How many staff members do I need in the booth?
A minimum of 2 people for a 10x10 booth so someone can always take a break. A 10x20 needs 3. Larger booths need more, especially if you are running demos. Never staff with just one person — you will burn out by noon on day one.
What should I do after a trade show?
Follow up with every lead within 5 business days — personalized, specific, and with a clear next step. Debrief with your team. Compare actual spend to your budget. Evaluate whether you hit your goals. Start planning your next show if the ROI was there.
How do I measure trade show ROI?
Tie your goals to numbers before the show: leads collected, demos booked, deals closed within 60 or 90 days. After the show, divide your total investment by the revenue (or pipeline value) generated. Most trade show ROI takes 60 to 90 days to fully measure — do not write off a show too quickly.

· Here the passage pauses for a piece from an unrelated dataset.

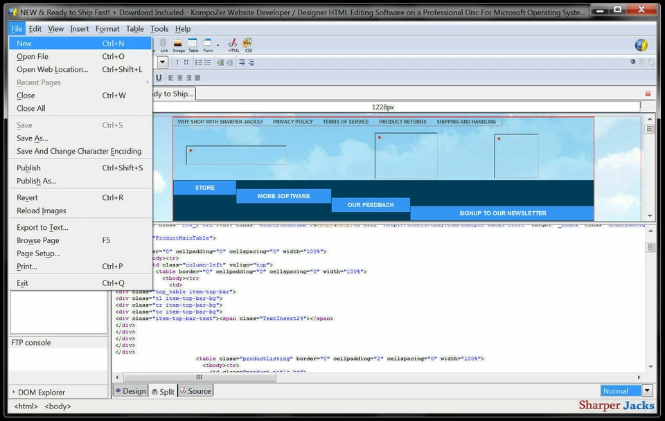This screenshot has height=421, width=665.
Task: Insert an Image using the toolbar icon
Action: pyautogui.click(x=178, y=44)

What is Exhibitorly and how does it help first-time exhibitors?
Exhibitorly is the leading U.S. marketplace for trade show exhibitors. It helps first-time and experienced exhibitors find verified booth builders, exhibit rental companies, and display suppliers across 100+ trade shows — all in one place. Instead of researching vendors one by one, you search by show, size, and budget and connect directly with the right partners. It is free to use at exhibitorly.com
What is the biggest mistake first-time trade show exhibitors make?
Not following up fast enough. Companies spend thousands of dollars to collect leads and then let them go cold. A lead that is 3 weeks old is a fraction as valuable as one you reach within 5 days. Build your post-show follow-up sequence before you go, so it is ready to send the day the show closes.